Output the lines of the material below verbatim, starting at the line containing "Task: Click the 'Mon-Fri" and ending at the line containing "Image resolution: width=172", with both of those lines included.

Dataset excerpt:
____________

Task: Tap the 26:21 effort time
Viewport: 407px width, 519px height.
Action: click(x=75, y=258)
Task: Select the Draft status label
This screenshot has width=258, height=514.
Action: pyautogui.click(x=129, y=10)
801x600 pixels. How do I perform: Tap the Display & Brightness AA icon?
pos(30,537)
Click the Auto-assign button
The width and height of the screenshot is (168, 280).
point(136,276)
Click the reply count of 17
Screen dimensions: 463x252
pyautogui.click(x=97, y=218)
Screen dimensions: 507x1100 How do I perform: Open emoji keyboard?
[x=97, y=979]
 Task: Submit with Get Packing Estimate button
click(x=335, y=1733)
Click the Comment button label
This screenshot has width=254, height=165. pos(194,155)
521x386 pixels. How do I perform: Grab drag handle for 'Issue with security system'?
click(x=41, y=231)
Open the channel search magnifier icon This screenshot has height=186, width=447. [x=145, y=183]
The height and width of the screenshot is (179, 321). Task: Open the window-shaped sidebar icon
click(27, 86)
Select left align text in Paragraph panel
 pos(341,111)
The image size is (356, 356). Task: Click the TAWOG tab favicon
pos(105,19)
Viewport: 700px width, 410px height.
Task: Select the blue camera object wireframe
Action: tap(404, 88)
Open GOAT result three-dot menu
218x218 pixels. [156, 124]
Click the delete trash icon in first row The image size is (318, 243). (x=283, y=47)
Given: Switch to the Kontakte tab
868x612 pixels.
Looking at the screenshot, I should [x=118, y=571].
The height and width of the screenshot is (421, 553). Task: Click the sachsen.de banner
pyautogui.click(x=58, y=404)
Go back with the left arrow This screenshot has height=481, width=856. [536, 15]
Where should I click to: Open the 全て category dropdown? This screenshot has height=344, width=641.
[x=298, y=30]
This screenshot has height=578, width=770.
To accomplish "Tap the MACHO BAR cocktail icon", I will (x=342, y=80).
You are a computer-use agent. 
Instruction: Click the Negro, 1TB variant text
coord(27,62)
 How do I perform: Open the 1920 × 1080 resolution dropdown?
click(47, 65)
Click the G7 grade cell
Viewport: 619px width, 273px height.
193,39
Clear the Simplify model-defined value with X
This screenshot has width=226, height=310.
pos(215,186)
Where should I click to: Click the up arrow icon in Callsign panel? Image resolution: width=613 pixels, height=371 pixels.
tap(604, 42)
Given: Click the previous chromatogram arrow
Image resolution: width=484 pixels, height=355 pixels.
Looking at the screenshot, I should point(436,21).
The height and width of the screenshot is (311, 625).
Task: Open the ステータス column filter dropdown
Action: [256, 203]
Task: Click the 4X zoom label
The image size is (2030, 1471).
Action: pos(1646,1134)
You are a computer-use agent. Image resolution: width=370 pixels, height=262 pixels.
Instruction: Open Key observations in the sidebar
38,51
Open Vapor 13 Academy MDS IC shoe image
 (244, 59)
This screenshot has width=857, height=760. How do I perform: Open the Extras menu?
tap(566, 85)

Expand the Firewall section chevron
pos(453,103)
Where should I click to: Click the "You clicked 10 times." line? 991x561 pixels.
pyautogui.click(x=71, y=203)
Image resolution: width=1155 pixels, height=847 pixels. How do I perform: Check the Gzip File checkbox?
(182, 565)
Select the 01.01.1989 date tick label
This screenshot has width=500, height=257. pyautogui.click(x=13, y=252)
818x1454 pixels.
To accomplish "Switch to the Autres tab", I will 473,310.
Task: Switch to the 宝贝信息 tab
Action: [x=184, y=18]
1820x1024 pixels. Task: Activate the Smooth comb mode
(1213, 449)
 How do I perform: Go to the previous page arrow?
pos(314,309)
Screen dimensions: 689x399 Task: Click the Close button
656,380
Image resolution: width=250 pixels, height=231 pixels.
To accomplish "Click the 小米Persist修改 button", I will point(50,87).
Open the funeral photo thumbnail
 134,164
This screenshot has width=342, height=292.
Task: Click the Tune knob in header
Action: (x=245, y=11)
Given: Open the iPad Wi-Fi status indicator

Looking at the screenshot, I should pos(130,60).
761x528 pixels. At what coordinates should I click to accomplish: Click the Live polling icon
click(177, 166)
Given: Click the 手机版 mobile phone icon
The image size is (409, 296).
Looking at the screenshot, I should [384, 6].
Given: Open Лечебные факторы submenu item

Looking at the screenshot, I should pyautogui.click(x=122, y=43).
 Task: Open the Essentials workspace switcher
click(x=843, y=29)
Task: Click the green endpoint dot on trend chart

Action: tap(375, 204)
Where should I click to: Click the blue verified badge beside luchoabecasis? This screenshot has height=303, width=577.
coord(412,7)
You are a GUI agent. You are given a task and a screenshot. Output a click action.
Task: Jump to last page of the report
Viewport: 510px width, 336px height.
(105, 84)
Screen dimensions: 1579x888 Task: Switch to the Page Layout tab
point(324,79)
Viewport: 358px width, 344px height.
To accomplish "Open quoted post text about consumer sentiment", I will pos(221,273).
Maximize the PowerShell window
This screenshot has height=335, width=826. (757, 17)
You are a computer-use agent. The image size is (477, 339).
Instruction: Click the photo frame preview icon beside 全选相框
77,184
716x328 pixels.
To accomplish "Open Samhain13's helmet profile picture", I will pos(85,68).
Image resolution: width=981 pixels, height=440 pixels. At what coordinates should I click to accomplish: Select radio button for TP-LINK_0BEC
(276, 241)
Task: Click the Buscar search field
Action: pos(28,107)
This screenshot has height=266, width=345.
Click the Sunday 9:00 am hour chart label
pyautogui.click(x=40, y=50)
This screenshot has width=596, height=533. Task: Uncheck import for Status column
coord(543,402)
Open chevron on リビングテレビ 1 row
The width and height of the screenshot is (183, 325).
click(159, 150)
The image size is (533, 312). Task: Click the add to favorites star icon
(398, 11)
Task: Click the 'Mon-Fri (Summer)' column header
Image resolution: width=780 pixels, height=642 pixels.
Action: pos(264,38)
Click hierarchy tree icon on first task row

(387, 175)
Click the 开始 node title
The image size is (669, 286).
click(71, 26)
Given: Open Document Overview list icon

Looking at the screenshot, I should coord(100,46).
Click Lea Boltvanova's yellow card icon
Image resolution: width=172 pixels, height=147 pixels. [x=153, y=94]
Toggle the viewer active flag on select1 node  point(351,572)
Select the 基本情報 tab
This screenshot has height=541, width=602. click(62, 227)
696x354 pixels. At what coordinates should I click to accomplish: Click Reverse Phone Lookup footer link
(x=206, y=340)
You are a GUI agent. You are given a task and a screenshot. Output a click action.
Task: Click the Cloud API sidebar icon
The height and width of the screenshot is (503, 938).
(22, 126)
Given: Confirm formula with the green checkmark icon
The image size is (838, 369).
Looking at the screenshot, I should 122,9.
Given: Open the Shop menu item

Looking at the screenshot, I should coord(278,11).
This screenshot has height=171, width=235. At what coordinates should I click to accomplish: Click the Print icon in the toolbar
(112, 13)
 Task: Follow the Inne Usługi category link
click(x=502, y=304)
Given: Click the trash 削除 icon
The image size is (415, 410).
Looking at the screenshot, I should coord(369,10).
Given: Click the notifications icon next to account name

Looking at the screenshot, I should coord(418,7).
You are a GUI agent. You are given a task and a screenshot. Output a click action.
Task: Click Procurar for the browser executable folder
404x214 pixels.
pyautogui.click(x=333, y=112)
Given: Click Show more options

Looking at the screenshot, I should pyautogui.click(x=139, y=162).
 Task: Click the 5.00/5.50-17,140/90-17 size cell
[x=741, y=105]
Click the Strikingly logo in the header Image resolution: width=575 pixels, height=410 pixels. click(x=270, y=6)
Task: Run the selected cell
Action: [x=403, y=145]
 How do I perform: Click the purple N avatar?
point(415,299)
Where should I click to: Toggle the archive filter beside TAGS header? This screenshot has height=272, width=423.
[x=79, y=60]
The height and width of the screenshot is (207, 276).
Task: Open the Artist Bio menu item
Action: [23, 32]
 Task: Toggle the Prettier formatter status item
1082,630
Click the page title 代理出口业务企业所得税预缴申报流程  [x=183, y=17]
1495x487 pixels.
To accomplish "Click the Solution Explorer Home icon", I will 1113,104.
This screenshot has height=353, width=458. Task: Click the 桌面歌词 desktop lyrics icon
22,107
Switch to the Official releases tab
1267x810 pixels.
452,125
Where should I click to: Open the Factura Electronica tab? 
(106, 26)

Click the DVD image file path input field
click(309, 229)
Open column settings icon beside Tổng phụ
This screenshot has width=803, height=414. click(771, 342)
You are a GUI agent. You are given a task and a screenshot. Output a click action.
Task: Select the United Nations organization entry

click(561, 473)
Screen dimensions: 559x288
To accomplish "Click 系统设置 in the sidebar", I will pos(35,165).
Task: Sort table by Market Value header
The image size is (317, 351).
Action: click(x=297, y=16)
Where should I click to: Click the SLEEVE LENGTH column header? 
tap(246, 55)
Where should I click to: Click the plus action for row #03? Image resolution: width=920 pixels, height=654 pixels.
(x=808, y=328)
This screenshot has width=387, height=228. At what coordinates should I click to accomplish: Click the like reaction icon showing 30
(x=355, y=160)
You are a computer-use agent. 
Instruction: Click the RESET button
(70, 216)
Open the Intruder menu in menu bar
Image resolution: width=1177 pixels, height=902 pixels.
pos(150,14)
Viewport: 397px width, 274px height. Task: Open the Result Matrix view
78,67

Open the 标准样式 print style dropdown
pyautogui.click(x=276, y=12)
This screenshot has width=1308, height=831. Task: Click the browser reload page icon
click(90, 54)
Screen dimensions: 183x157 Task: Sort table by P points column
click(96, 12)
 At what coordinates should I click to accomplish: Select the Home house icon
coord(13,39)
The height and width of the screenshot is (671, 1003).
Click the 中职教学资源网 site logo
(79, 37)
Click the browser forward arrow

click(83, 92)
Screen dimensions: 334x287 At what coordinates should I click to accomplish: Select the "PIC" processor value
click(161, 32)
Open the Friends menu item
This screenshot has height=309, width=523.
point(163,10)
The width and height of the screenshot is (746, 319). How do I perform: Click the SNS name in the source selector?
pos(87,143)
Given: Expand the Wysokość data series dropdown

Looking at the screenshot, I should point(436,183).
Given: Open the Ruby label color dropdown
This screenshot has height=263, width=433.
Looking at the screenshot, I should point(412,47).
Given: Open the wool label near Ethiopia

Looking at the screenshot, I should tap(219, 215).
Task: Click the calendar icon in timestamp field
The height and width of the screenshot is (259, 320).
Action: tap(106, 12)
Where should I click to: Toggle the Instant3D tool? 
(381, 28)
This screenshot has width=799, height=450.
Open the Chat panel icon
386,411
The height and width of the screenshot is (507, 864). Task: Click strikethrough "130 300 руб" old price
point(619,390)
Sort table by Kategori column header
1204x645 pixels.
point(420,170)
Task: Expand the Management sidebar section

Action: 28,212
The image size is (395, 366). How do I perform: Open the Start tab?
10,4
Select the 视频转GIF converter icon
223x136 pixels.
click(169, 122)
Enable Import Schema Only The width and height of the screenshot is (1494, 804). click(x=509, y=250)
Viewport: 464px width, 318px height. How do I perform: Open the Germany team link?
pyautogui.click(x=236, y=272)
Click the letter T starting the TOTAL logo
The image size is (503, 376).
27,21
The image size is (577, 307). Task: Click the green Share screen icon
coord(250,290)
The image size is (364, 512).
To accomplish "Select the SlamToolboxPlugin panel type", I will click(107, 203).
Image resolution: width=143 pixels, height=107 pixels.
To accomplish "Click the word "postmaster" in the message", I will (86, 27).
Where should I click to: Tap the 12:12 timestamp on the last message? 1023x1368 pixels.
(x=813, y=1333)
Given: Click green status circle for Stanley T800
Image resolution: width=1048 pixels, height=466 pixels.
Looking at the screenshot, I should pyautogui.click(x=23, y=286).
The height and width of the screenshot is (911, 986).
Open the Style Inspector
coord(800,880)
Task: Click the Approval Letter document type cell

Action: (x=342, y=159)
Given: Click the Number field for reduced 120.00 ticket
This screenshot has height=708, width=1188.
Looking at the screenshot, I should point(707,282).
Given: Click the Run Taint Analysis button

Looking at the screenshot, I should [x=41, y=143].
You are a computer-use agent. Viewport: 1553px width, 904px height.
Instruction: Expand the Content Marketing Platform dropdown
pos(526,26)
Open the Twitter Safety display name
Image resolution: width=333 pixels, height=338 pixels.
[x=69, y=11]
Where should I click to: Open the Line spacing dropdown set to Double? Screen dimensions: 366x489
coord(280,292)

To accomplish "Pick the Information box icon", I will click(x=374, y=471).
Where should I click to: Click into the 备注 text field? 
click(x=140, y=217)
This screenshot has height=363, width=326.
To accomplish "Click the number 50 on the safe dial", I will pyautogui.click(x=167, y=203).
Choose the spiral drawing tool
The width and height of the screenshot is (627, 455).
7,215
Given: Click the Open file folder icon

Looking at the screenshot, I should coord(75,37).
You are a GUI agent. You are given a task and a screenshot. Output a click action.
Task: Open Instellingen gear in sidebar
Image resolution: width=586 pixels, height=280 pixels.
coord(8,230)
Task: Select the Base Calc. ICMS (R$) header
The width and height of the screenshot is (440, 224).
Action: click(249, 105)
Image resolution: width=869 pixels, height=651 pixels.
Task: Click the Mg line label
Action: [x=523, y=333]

____________

TASK OUTPUT:
Task: Click the 'Mon-Fri (Summer)' column header
Image resolution: width=780 pixels, height=642 pixels.
Action: pos(264,38)
Click hierarchy tree icon on first task row

(387, 175)
Click the 开始 node title
The image size is (669, 286).
click(71, 26)
Given: Open Document Overview list icon

Looking at the screenshot, I should coord(100,46).
Click Lea Boltvanova's yellow card icon
Image resolution: width=172 pixels, height=147 pixels. [x=153, y=94]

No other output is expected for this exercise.